Le costaba un mundo esbozar esa media sonrisa tan peculiar. Por eso ya no aparecía por el Rico Pérez. Con su inseparable bolso de mano, colgado a medio camino entre la axila y el codo, esa estirada figura -que retrotraía a la dócil y simpática Pantera Rosa televisiva de nuestra infancia- caminaba apagada, sin ánimo para componer las parrafadas con tinta azul sobre papel blanco (no podía ser de otra manera) que animaban los prepartidos de su Hércules; sin aliento para tirar de teléfono con el que reunir, como tantas veces durante las últimas dos décadas, voces en la grada; sin fuerza para montar esos saraos que salían de su inagotable imaginación en busca de dar colorido al estadio. Se ha notado mucho su ausencia en los últimos tiempos. Y se seguirá notando. Pepe Alcaraz, Pepe el de las Peñas, o Pepito el Bombero, fue un personaje entrañable que con el paso de los años acabó convirtiéndose en un elemento imprescindible del paisaje herculano, un lugar que solo abandonó por ese cáncer de pulmón diagnosticado el pasado verano que no tardó en extenderse por el resto de su cuerpo.

Suya fue la parcela de la afición desde que alguien cayó en la cuenta que ese hombre alto y flaco que pasaba largos ratos por la puerta cero solucionaba problemas con un teléfono en la mano y un cigarrillo en la otra. Y, lo más importante, sin pedir nada a cambio.

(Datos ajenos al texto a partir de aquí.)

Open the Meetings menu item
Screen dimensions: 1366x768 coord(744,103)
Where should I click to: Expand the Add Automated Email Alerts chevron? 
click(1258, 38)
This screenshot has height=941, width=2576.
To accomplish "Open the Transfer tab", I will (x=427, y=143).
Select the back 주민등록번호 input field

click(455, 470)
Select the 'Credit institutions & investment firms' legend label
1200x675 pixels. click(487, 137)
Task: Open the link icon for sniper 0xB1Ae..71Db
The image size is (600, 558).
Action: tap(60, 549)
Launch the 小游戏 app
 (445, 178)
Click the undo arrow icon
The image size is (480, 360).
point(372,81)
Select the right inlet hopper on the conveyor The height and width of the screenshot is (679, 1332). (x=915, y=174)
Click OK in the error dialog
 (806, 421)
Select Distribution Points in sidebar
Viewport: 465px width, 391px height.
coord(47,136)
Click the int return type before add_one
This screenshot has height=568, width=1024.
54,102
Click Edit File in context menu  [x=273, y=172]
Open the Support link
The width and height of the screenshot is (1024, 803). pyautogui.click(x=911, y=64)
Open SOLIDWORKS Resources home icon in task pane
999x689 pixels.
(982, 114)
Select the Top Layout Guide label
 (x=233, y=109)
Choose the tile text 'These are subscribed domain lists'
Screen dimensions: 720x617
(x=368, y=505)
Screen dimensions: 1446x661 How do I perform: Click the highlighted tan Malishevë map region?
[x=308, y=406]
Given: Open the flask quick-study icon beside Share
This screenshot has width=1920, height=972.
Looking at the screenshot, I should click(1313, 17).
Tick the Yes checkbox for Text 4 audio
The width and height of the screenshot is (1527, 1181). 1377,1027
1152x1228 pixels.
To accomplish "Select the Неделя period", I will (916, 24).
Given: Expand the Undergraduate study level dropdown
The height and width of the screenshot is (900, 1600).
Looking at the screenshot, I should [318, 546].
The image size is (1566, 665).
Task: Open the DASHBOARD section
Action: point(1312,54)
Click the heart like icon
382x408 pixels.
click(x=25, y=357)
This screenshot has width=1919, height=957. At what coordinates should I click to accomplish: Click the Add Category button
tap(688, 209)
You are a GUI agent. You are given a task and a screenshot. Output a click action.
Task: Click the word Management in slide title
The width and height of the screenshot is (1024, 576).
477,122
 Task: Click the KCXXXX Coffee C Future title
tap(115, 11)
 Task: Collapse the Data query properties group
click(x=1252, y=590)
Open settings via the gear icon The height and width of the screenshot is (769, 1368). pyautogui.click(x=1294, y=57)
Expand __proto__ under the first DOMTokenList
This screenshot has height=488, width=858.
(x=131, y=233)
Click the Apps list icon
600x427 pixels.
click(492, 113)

No hizo falta que le gustara el fútbol. De hecho, apenas reparaba en la pelota. A Pepe lo que le apasionaba era el Hércules por lo que representaba para Alicante y para el alicantino. Por ahí encaminó sus pasos hasta convertirse en referente de una masa desengañada entre tanto fracaso. Esa misma gente, una multitud repartida por la provincia, España y medio mundo acabó rindiendo pleitesía a un directivo que supo llegar a la fibra de la hinchada hasta convertirse en uno de los suyos. Y para quedarse en su recuerdo.